→ **Work request**: Report how many lines of the material contain the string "agent". Add nothing beyond the number.

→ **Given data**:
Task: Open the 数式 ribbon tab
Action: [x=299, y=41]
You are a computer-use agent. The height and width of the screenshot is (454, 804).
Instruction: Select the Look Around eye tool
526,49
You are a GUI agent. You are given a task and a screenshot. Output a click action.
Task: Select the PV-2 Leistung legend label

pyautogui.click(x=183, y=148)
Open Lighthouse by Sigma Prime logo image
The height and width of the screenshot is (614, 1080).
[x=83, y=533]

...

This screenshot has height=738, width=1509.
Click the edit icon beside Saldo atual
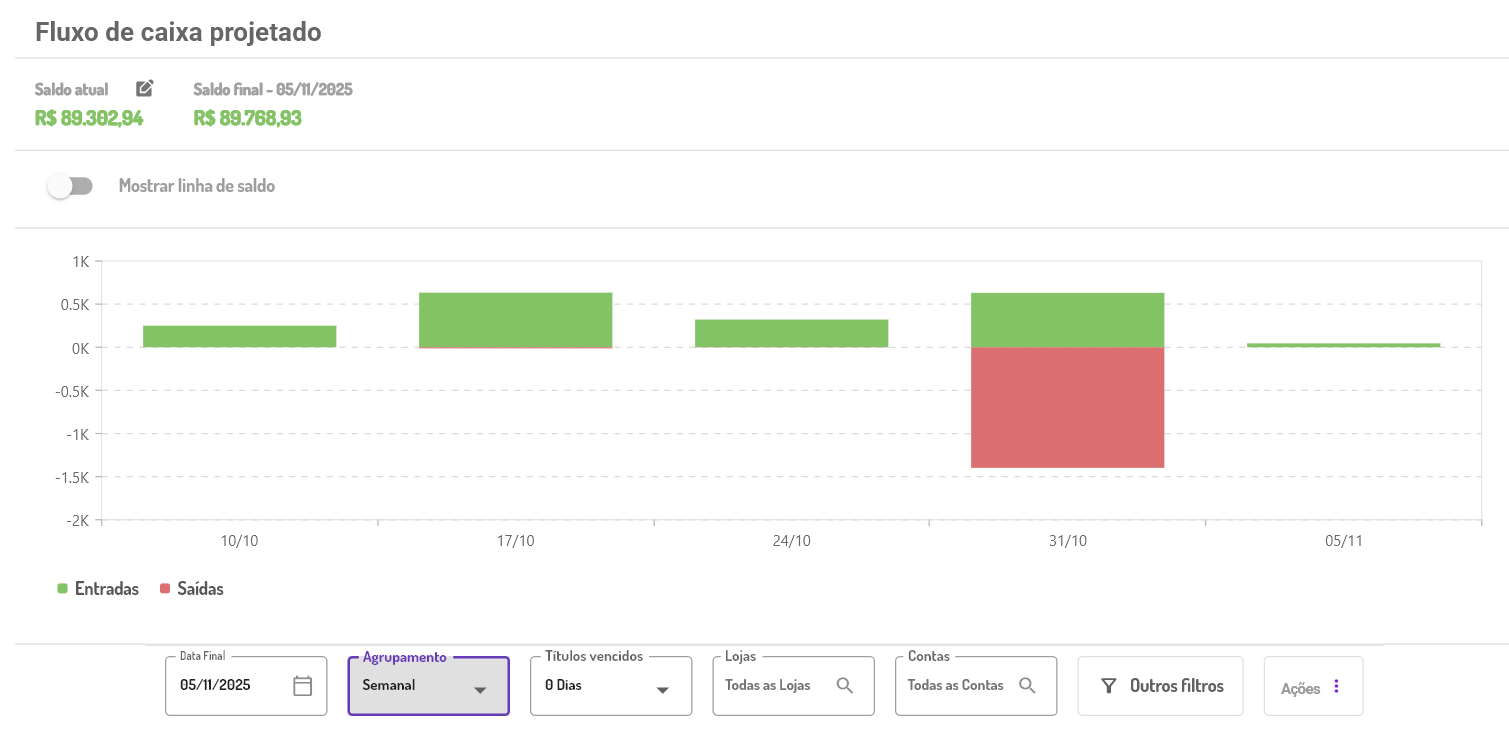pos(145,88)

* * *

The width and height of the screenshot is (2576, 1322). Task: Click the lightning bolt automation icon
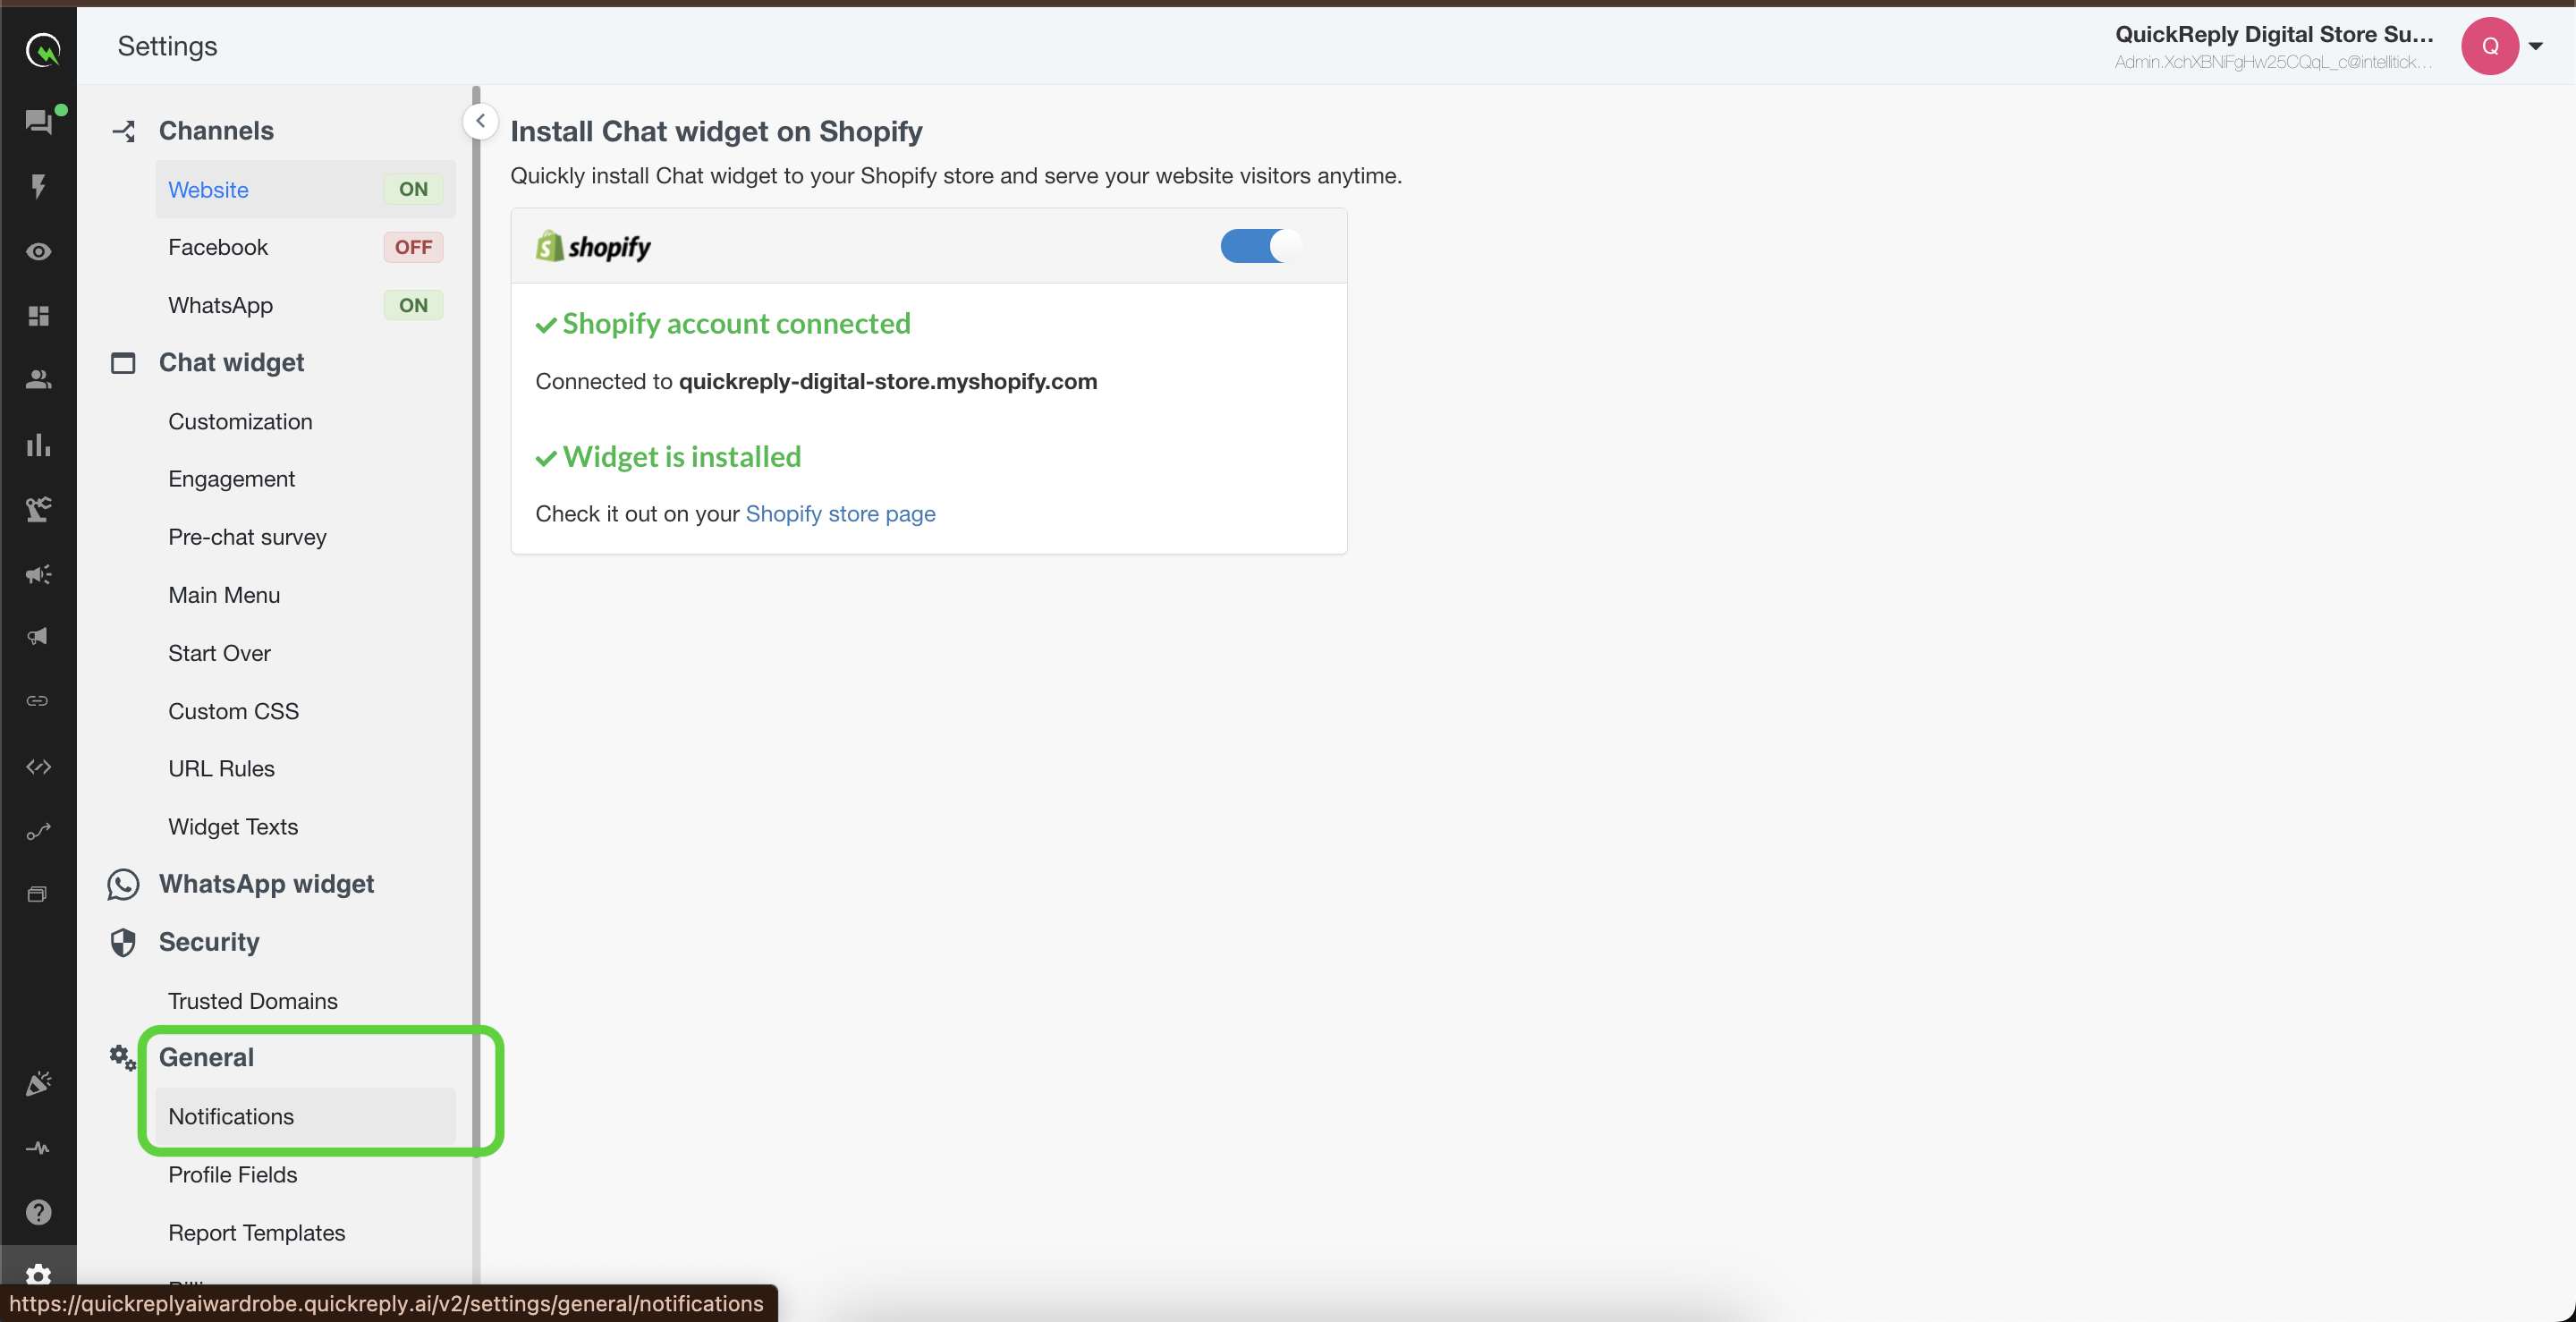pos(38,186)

→ **Exercise response**: 2